Using the records that follow, reproduce exactly the lines starting at the line containing "Toggle the red" and ending at the line containing "Where should I". Include both end lines and no pictures.

### GIVEN RECORDS ###

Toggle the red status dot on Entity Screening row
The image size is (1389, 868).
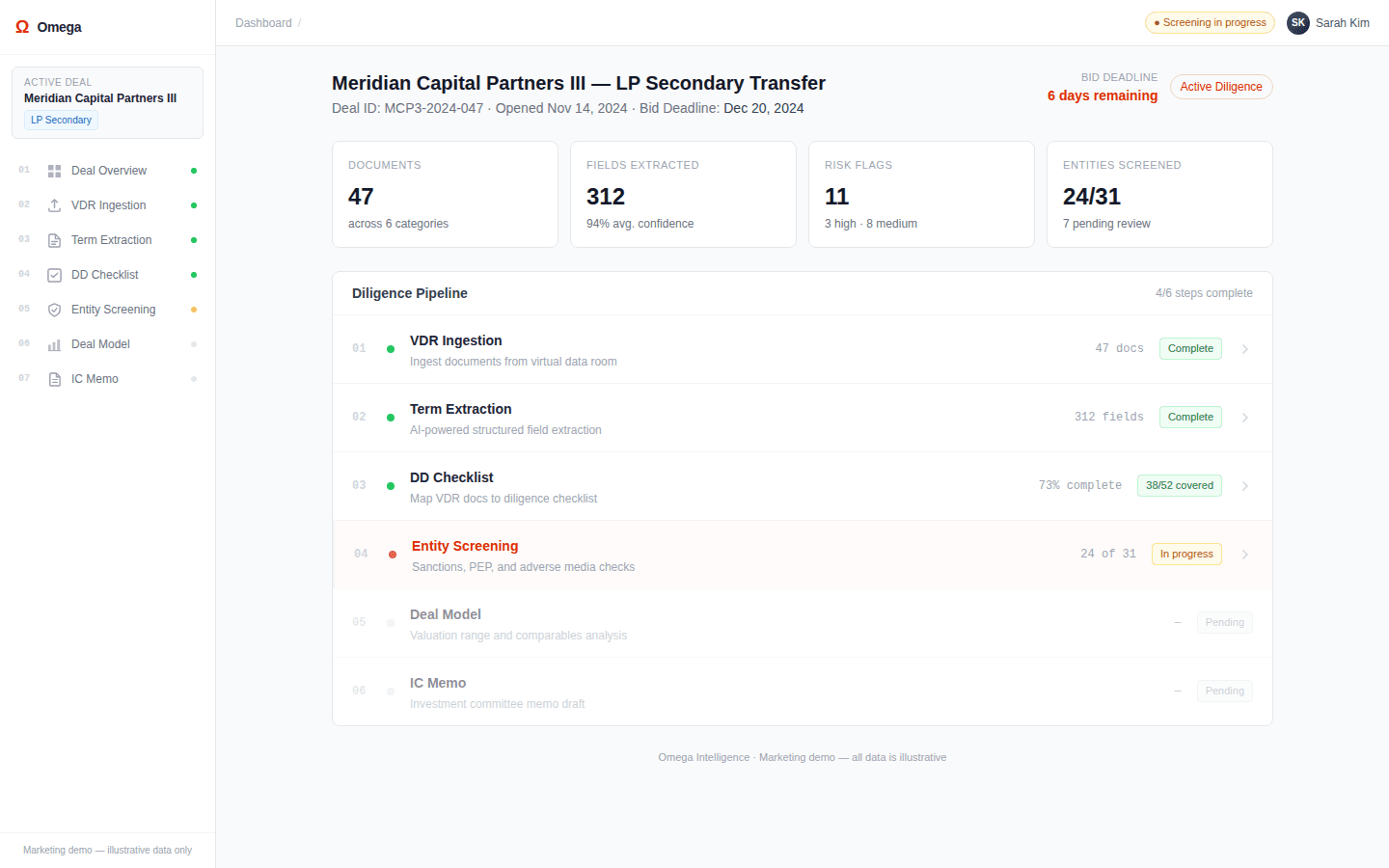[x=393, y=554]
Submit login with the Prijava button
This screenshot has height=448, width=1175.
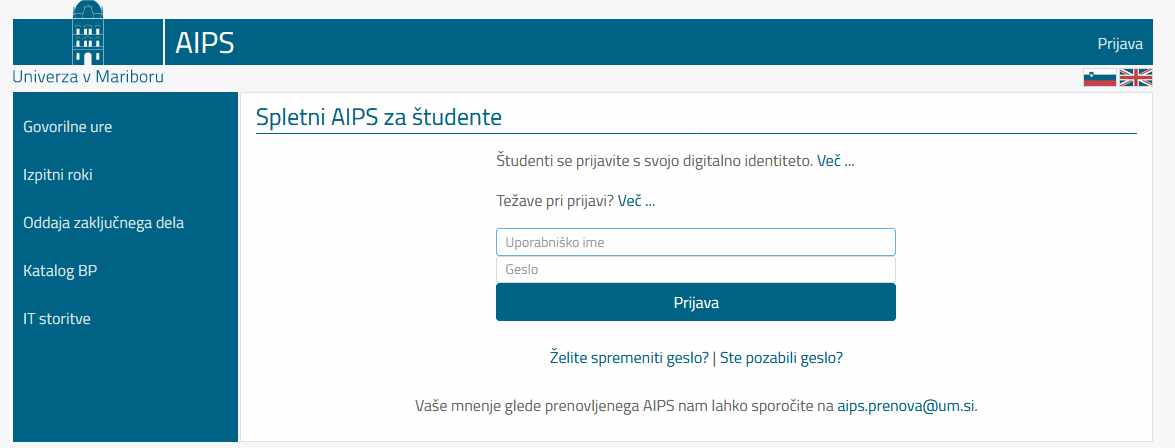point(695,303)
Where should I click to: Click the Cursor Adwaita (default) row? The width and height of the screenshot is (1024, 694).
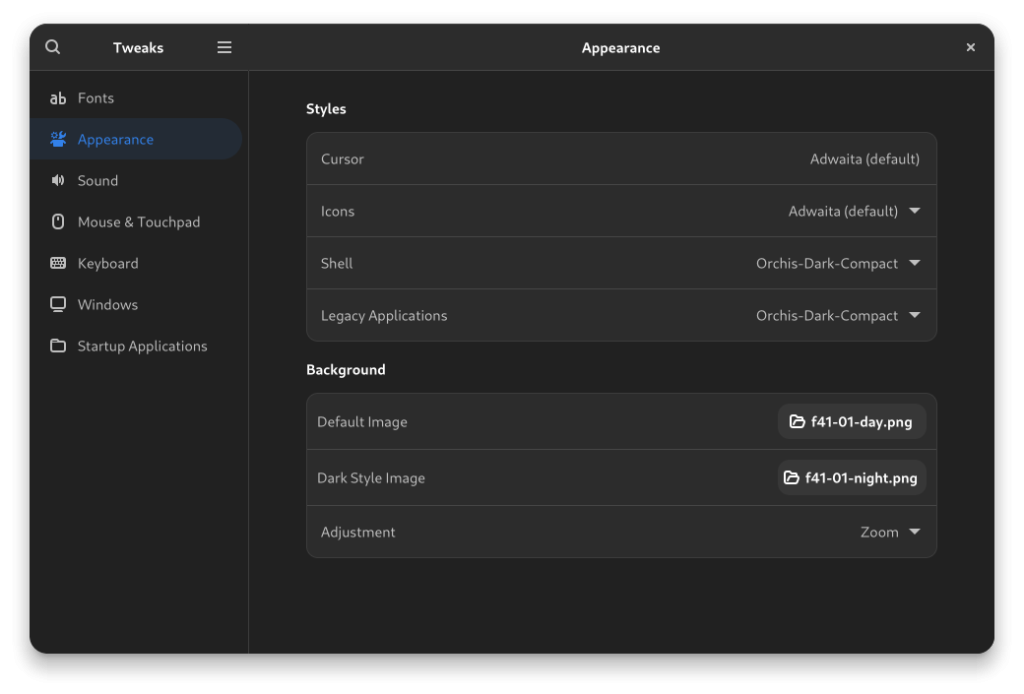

###
### GIVEN RECORDS ###

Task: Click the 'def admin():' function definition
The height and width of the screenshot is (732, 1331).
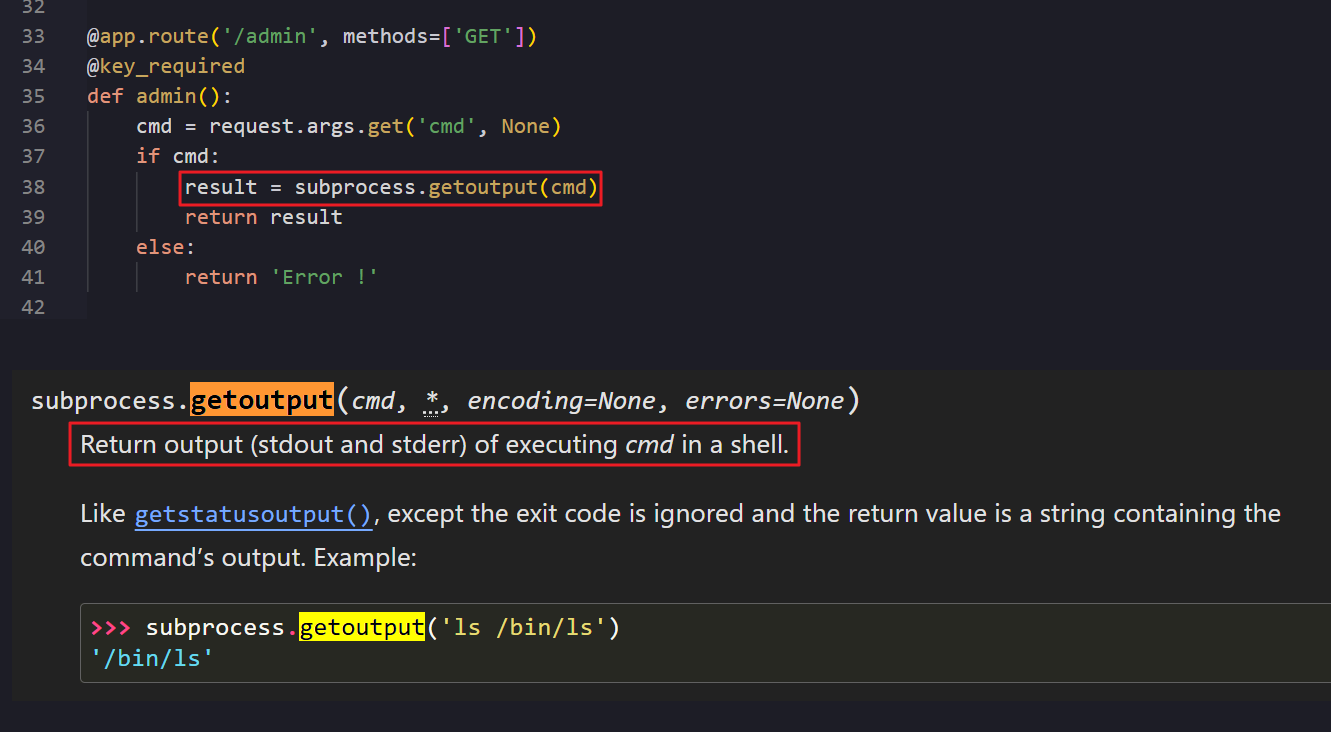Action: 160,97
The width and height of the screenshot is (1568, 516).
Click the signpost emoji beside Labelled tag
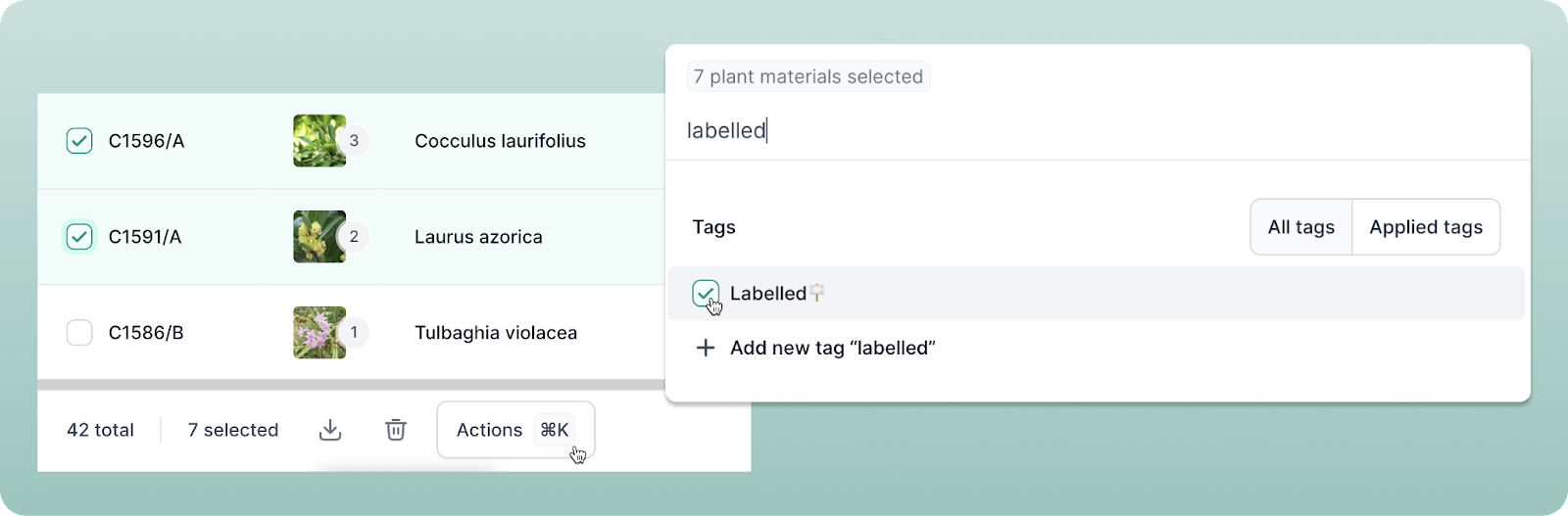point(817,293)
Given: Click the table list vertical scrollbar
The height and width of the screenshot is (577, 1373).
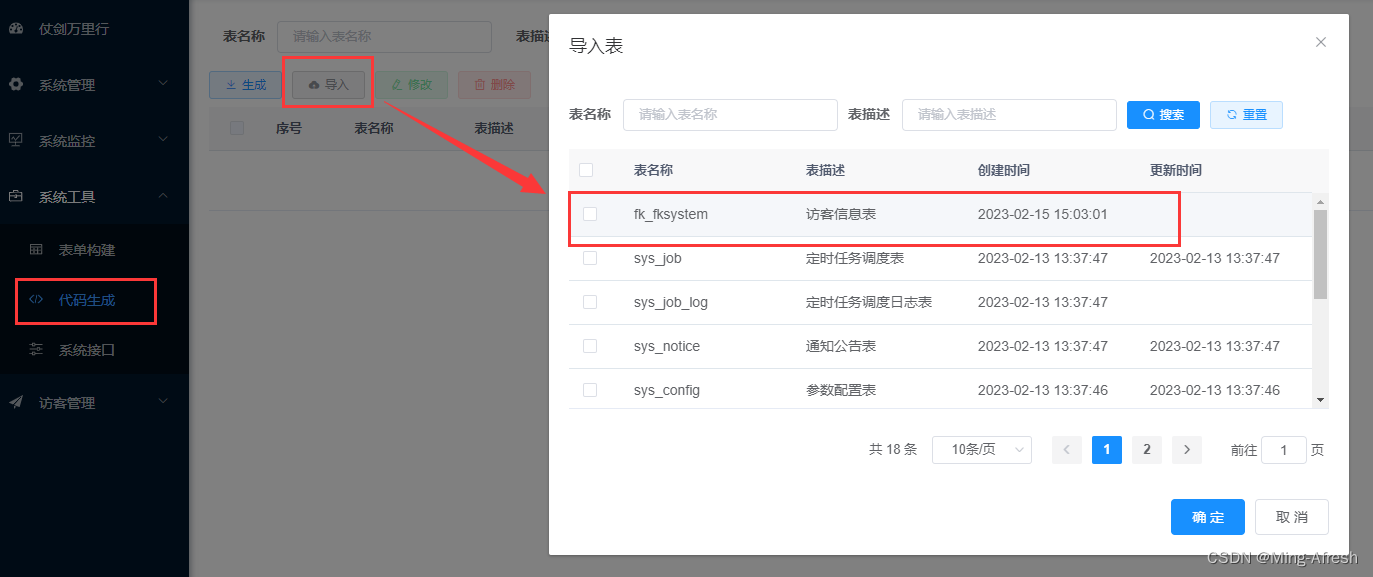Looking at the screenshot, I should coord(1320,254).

###

**EXPECTED OUTPUT:**
Toggle the red status dot on Entity Screening row
The image size is (1389, 868).
[x=393, y=554]
Submit login with the Prijava button
This screenshot has height=448, width=1175.
point(695,303)
Where should I click to: Click the Cursor Adwaita (default) row? The width and height of the screenshot is (1024, 694).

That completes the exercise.